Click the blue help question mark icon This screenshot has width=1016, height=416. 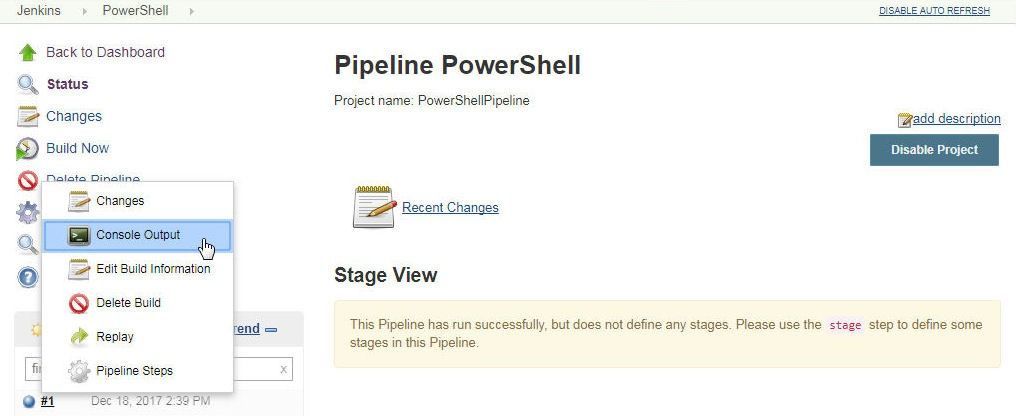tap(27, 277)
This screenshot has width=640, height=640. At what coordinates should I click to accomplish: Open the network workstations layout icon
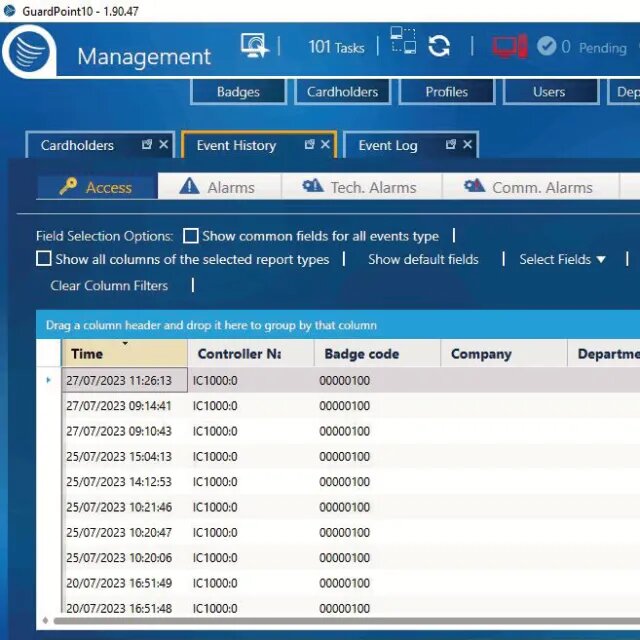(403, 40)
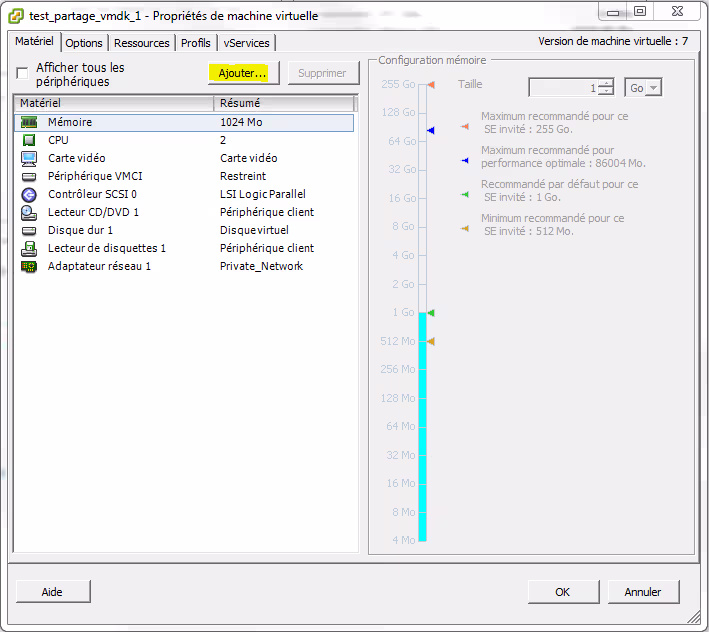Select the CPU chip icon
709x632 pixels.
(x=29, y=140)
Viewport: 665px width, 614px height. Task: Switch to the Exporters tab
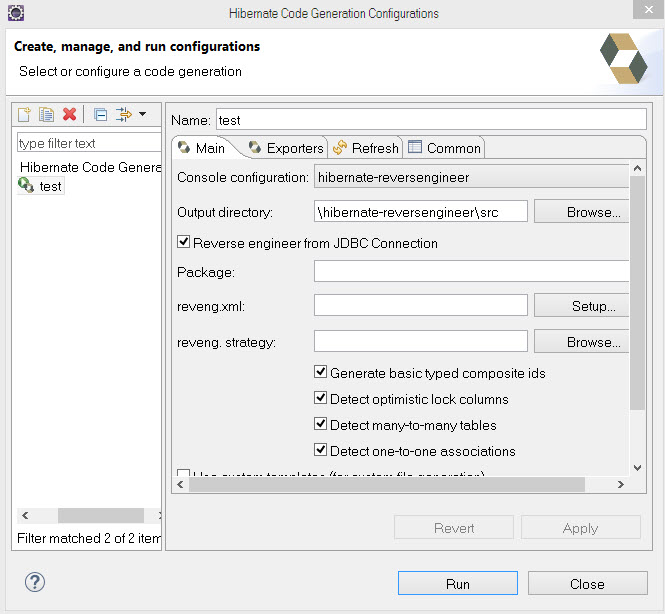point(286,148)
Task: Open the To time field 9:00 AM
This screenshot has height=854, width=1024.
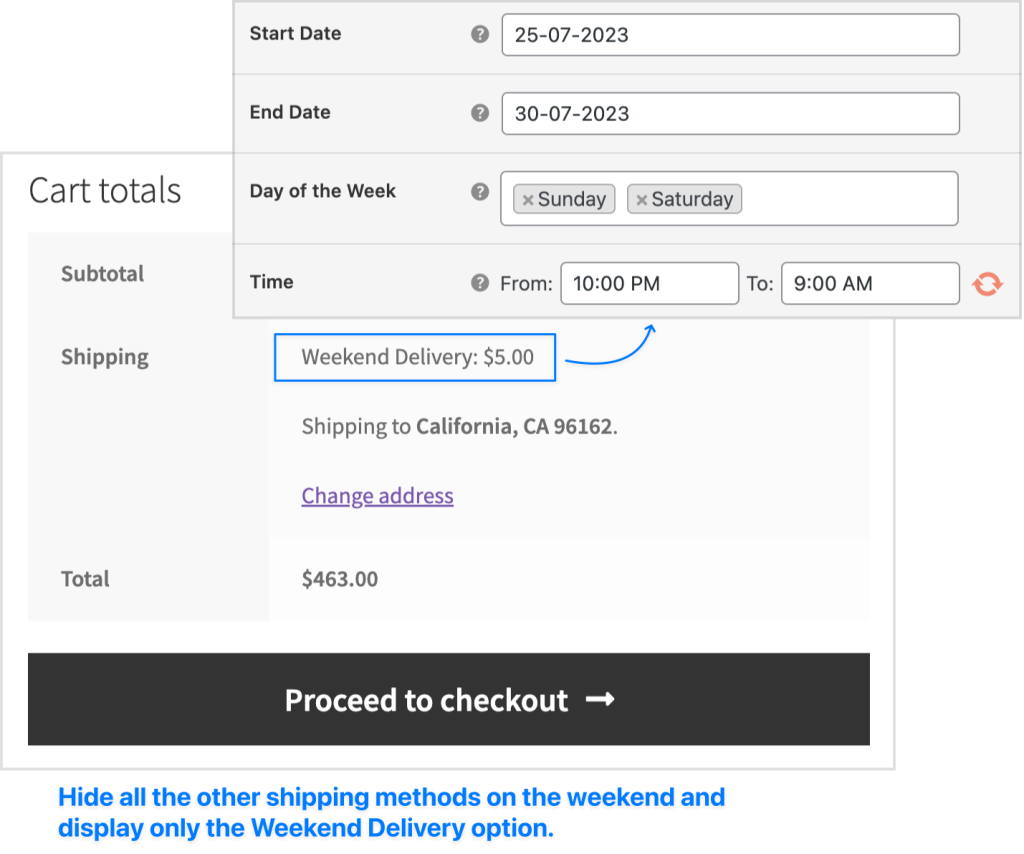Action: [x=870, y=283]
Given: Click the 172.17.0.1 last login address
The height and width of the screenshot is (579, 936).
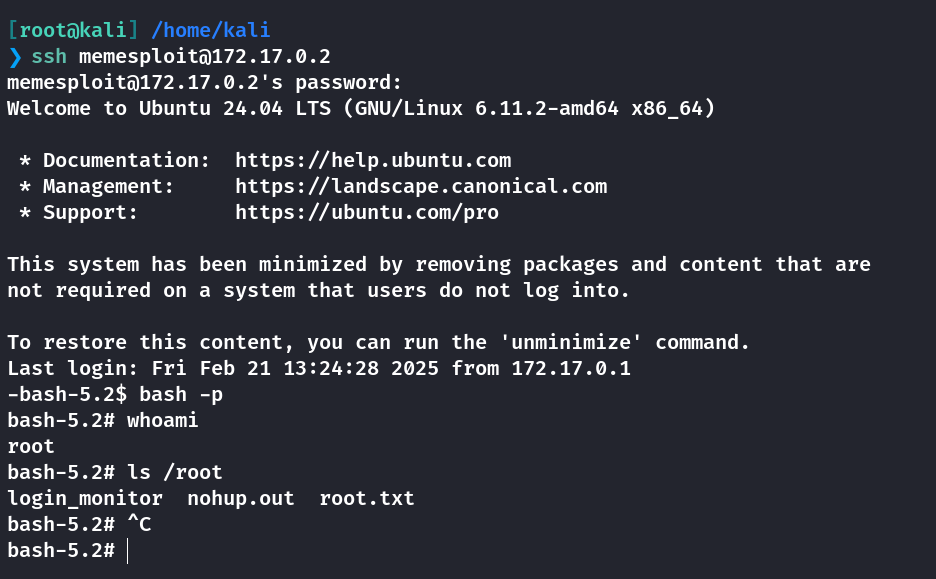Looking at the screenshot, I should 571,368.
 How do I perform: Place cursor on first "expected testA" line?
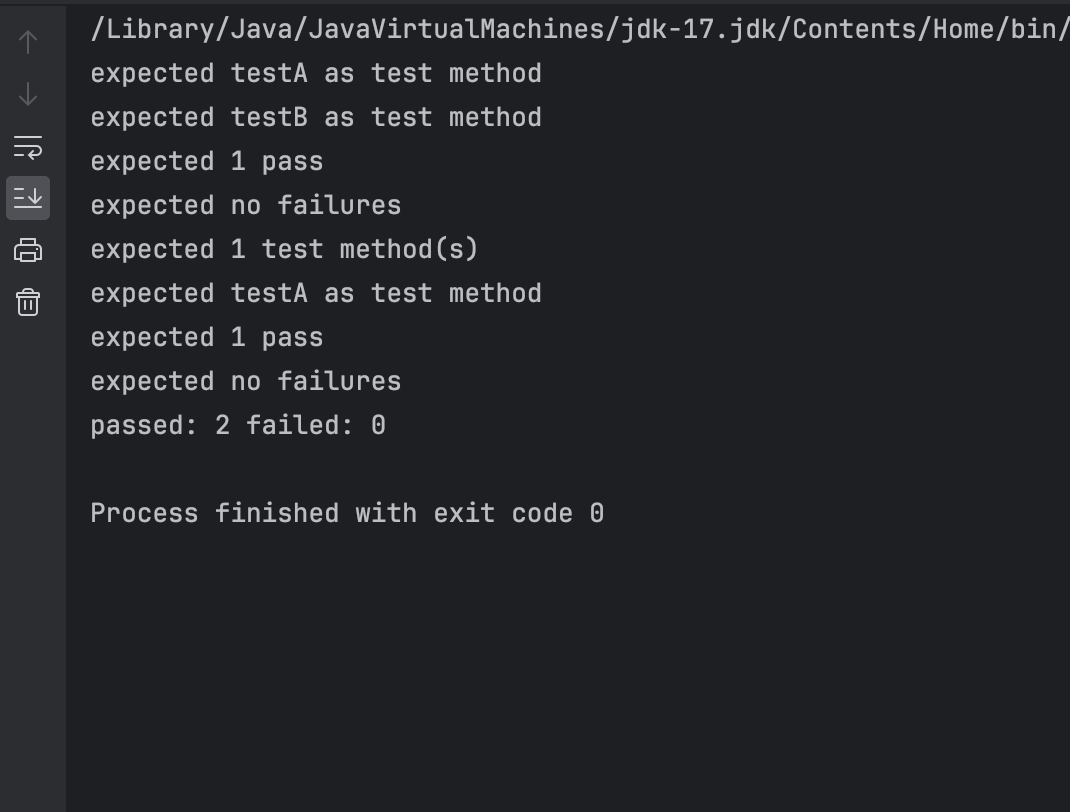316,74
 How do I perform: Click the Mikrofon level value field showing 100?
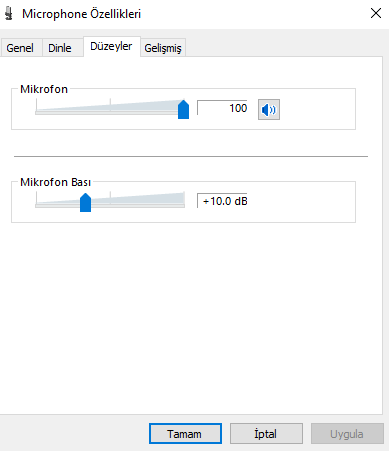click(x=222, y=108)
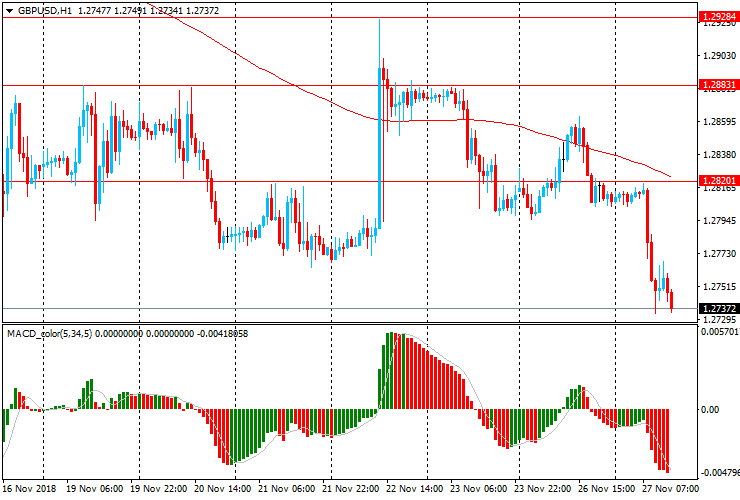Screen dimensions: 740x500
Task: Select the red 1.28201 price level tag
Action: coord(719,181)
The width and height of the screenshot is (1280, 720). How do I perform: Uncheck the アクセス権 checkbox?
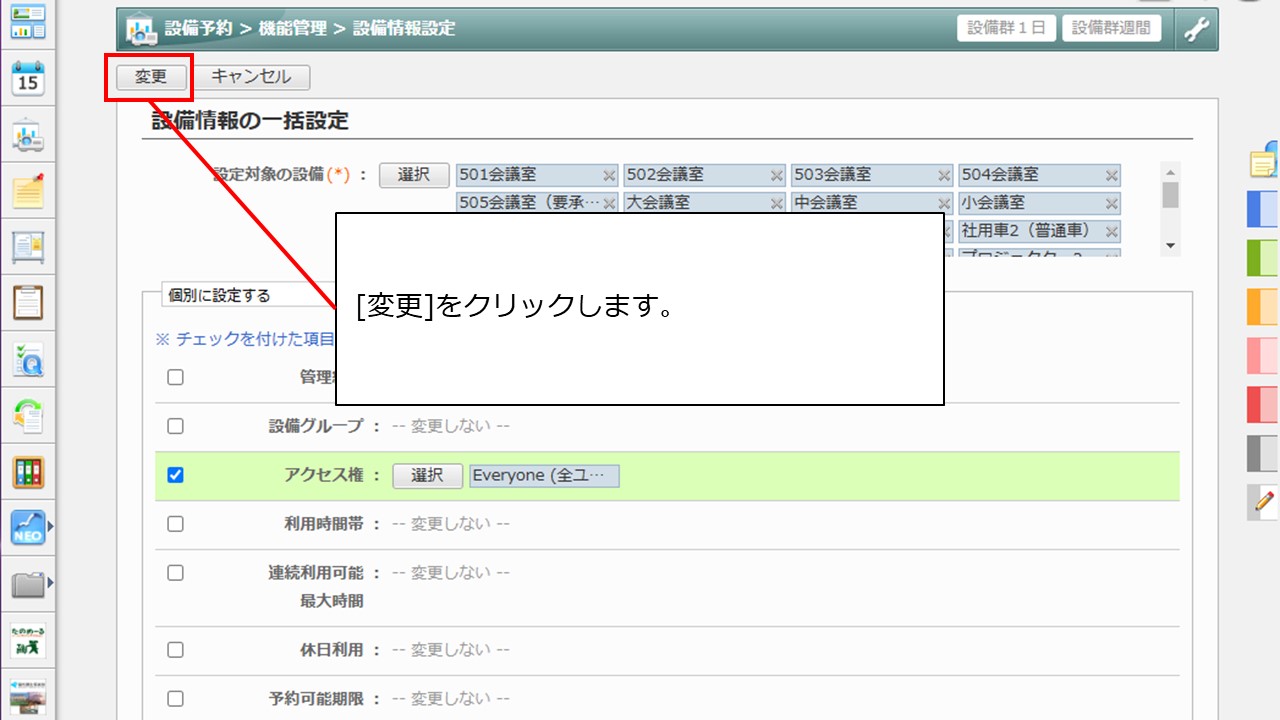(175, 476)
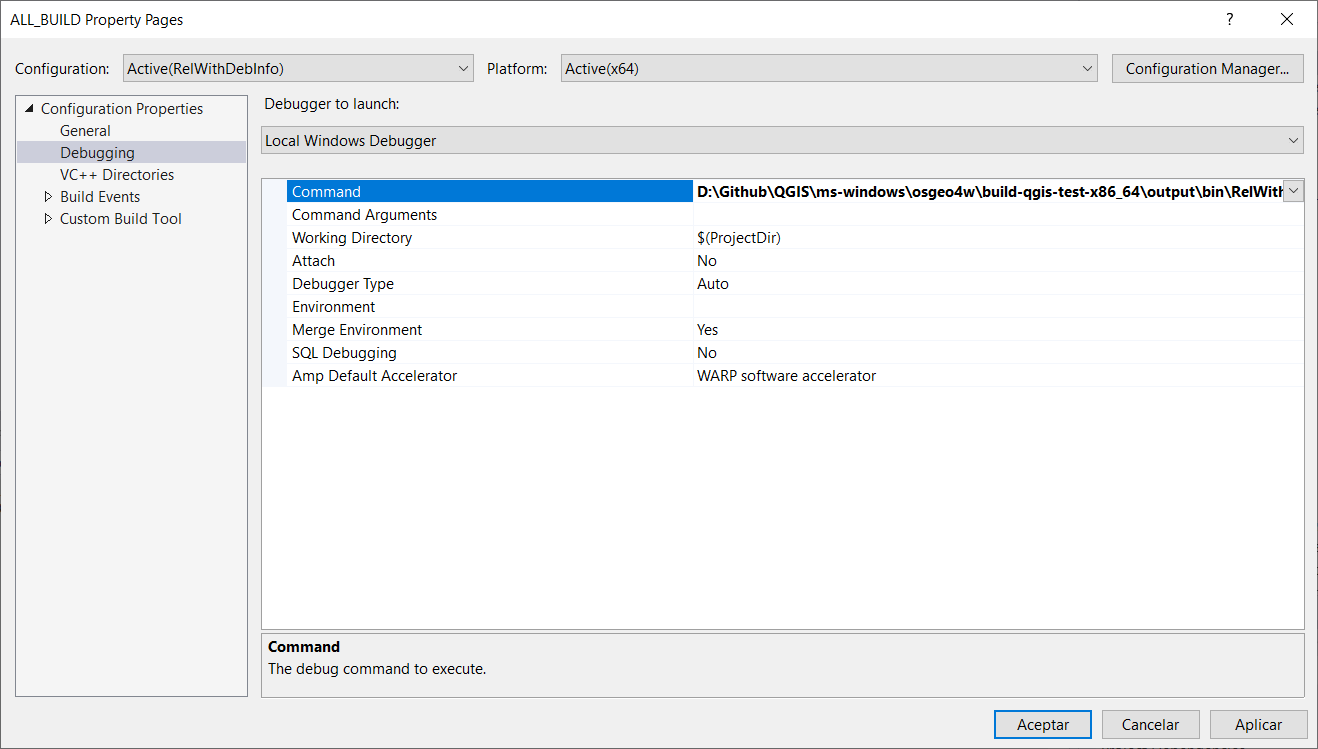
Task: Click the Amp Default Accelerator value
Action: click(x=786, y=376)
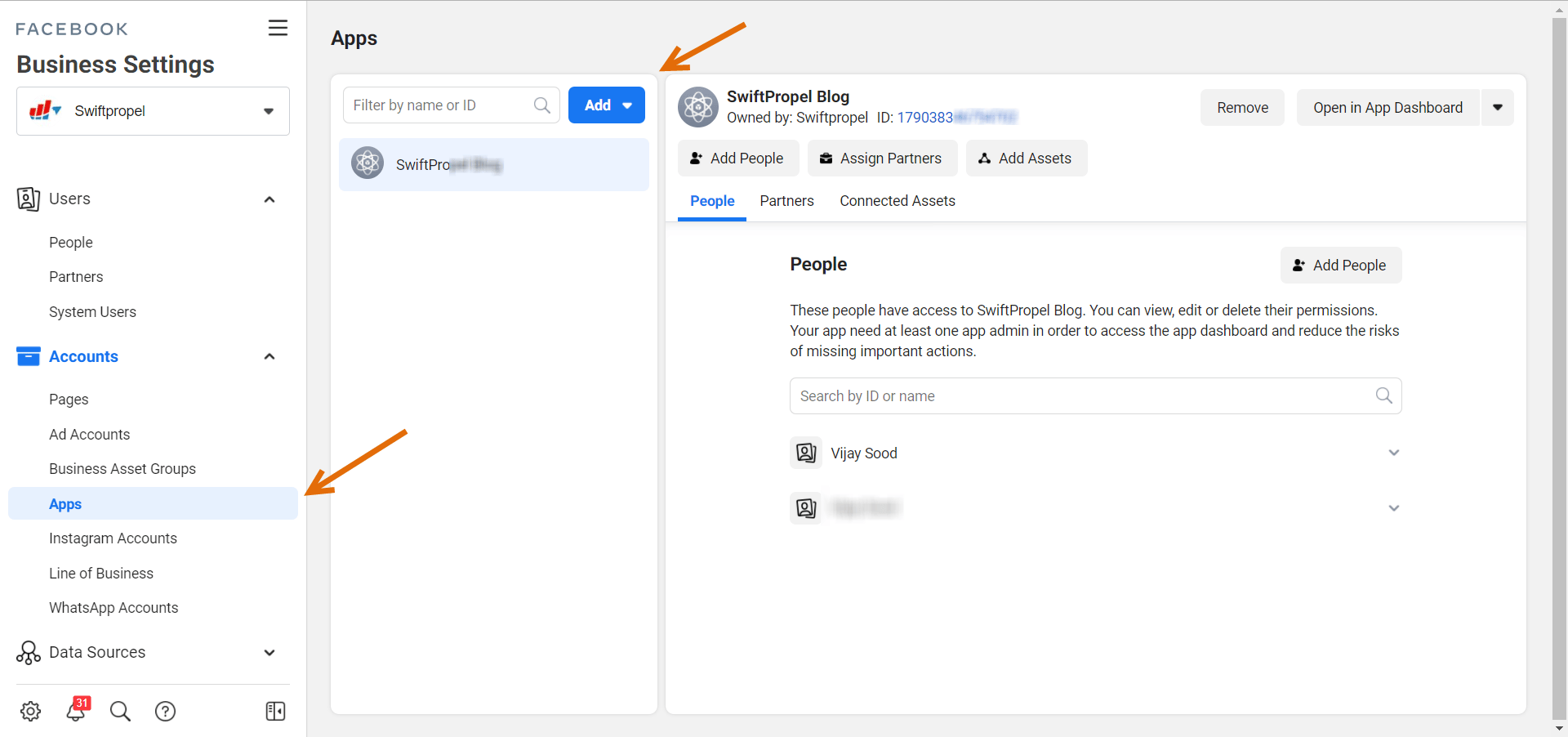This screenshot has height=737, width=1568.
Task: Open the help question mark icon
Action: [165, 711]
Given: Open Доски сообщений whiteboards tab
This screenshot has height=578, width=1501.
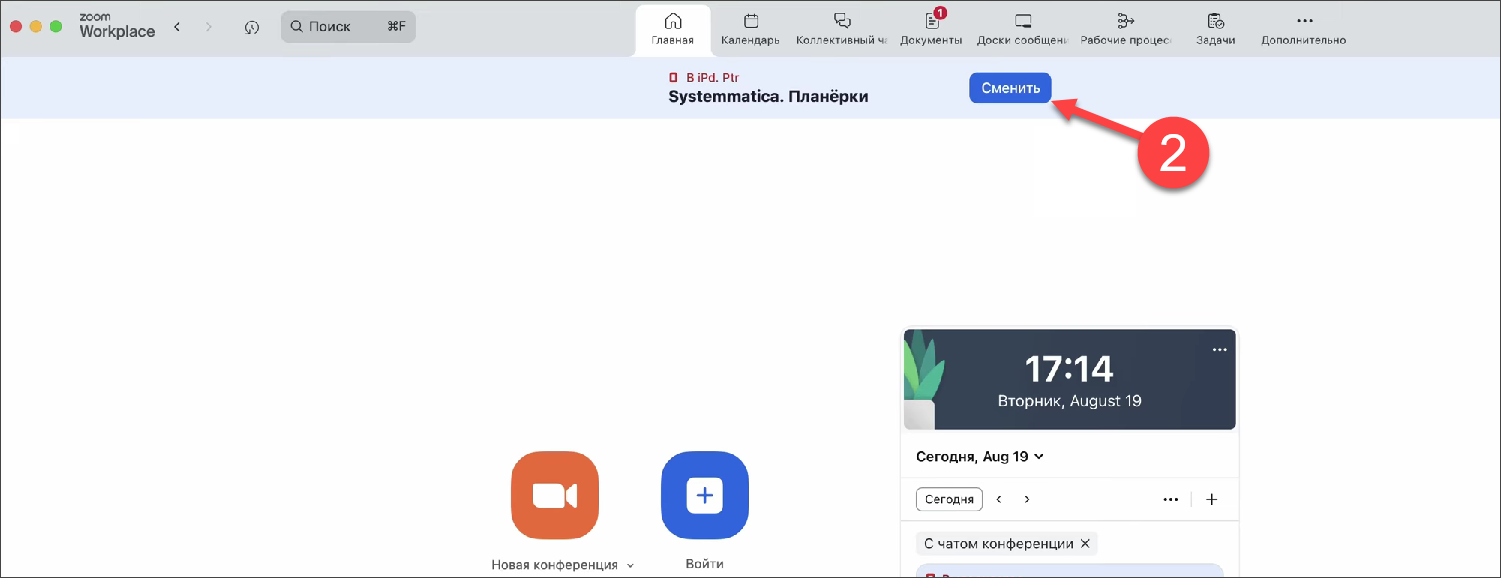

___

- _Action item_: Repeat the lines exactly, starting with the line that contains "How do I perform: Place" and ending with the last line of the entries. Keep both of those lines but no pictures.

- _Output_:
 How do I perform: Place cursor on first "expected testA" line?
316,74
 How do I perform: Click the Mikrofon level value field showing 100?
click(x=222, y=108)
Screen dimensions: 740x500
Task: Select the red 1.28201 price level tag
Action: coord(719,181)
The width and height of the screenshot is (1280, 720). How do I perform: Uncheck the アクセス権 checkbox?
(175, 476)
Task: Click the Amp Default Accelerator value
Action: click(x=786, y=376)
This screenshot has height=737, width=1568.
Task: Open the help question mark icon
Action: [165, 711]
Given: Open Доски сообщений whiteboards tab
This screenshot has height=578, width=1501.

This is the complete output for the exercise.